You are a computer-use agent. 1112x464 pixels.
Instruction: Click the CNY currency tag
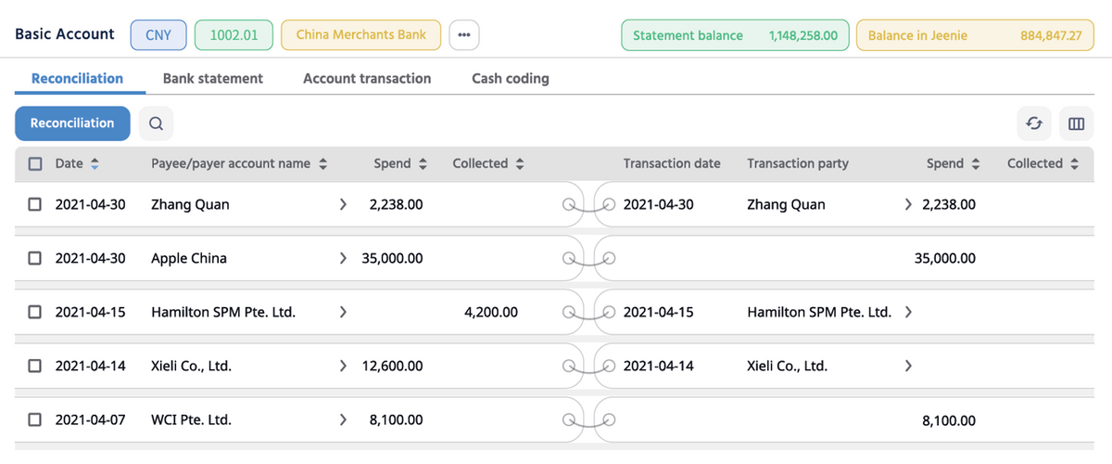click(x=158, y=35)
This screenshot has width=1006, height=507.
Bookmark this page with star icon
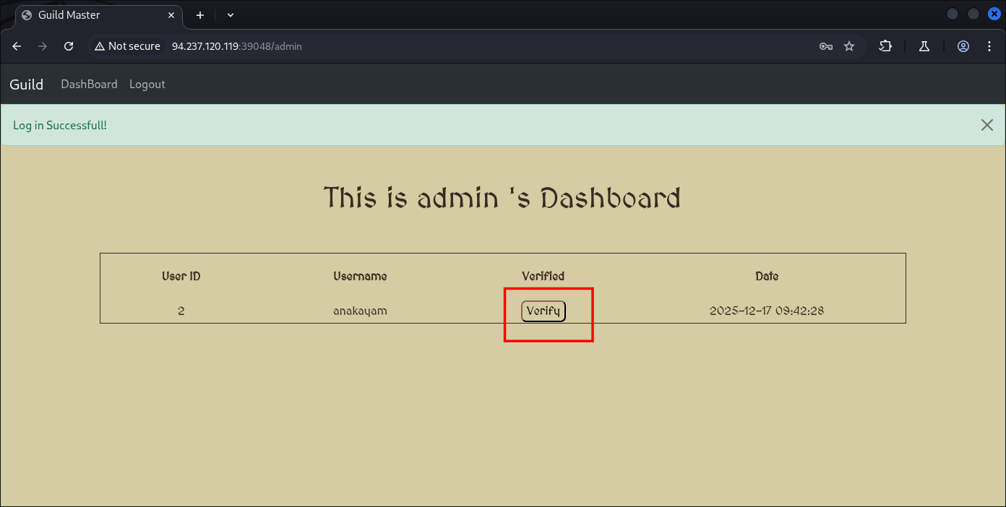(849, 46)
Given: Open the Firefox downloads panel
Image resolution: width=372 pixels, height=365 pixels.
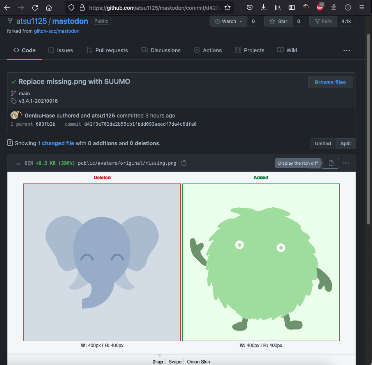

══════════

▶ _What you should do_
The full data, repeated exactly and stripped of its pictures, is the expected answer.

▶ _Reply to the task_
You are a computer-use agent. 1112x464 pixels.
Instruction: Click the CNY currency tag
click(x=158, y=35)
This screenshot has width=1006, height=507.
Bookmark this page with star icon
(849, 46)
Given: Open the Firefox downloads panel
Image resolution: width=372 pixels, height=365 pixels.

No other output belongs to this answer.